When someone sends me a patch and I end up reworking it, I have never considered *not* saying (at the very least): "based on work by so-and-so." Whether they end up on blame lists may depend on a variety of factors, depending on how much reworking was needed, but at the very least, I make sure the name ends up in commit messages and changelogs.

(Aside: I also don't care whether upstream takes my patches directly or rewrites them. The important thing to me is that the problem is fixed. I do, of course, like getting some appropriate amount of credit for my help, but unless it's a project where I have plans to get more involved, I don't necessarily *want* to have to jump through the hoops of learning all the project's coding standards.)

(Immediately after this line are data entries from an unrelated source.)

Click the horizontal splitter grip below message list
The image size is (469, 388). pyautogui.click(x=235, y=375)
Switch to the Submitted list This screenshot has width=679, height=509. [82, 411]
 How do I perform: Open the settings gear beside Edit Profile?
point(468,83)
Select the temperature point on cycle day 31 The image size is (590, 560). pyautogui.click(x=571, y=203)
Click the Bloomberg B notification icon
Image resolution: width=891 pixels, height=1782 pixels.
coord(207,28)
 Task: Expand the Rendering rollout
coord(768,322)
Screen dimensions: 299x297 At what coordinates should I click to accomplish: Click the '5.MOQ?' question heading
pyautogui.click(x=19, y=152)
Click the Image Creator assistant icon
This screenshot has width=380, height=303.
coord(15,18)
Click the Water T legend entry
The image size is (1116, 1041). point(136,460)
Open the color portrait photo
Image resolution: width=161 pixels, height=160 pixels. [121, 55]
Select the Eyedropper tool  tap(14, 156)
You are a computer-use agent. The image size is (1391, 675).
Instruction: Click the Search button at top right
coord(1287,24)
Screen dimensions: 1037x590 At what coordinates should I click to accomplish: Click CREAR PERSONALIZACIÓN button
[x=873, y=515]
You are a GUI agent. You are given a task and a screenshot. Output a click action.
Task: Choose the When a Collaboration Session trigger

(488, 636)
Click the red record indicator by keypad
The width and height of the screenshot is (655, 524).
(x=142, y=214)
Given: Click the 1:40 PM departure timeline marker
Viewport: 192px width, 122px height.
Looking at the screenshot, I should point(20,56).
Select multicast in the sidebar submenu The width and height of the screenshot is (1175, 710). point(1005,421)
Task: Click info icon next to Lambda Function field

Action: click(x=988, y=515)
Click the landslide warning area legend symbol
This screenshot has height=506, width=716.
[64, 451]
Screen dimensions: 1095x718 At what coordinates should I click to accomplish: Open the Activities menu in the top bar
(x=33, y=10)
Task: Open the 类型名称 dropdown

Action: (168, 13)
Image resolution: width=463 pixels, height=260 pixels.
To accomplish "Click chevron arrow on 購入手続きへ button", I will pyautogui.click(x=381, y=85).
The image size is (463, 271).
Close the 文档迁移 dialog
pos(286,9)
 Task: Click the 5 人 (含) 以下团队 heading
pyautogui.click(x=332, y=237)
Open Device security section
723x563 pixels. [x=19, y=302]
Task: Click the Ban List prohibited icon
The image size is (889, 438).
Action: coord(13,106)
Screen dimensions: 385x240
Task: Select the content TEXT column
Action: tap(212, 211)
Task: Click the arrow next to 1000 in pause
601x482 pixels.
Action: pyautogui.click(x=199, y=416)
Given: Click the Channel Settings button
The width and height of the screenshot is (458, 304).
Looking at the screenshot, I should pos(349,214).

Kindness and open-source projects

Posted Jul 4, 2018 8:53 UTC (Wed) by karkhaz (subscriber, #99844) [Link]

> Is the reason why many people still insist on the contributor reworking the patch because of the (mainly) git chain of authorship principle?

For me, this depends on how closely I associate with the project in question. If I'm making a drive-by contribution, I honestly don't care if somebody takes my patch and runs off with it; as long as the bug gets fixed, it's all good. But if I'm making regular contributions to a project, I appreciate having one of the maintainers walk me though what the project's norms and guidelines are and helping me to rework it, so that I can submit a patch more smoothly in the future, and also get recognition within the project.

For drive-by contributions, I appreciate that it's a waste of the maintainer's time to explain the unwritten rules to everybody time after time, because the effort is wasted on somebody who won't be contributing much in the future. OTOH, I do realise that a lot of folks will start with a drive-by to "test the waters" and see how welcoming and responsive a project is, before committing to sending more substantial patches...

I now wonder whether it would be productive for some projects to officially have drive-bys as a category in-between feature requests and pull requests.

- Feature request: I ask nicely for a feature, hoping that somebody else will implement it

- Drive-by: I ask nicely for a feature, implementing an initial patch to get the ball rolling. But I don't have the time or resources to follow through, so anybody should feel free to write the patch properly and claim authorship, or just apply the patch if it is already good enough.

- Pull request: I ask nicely for a feature, write a patch, and commit to working with the maintainers to rework and polish the patch until it gets merged in.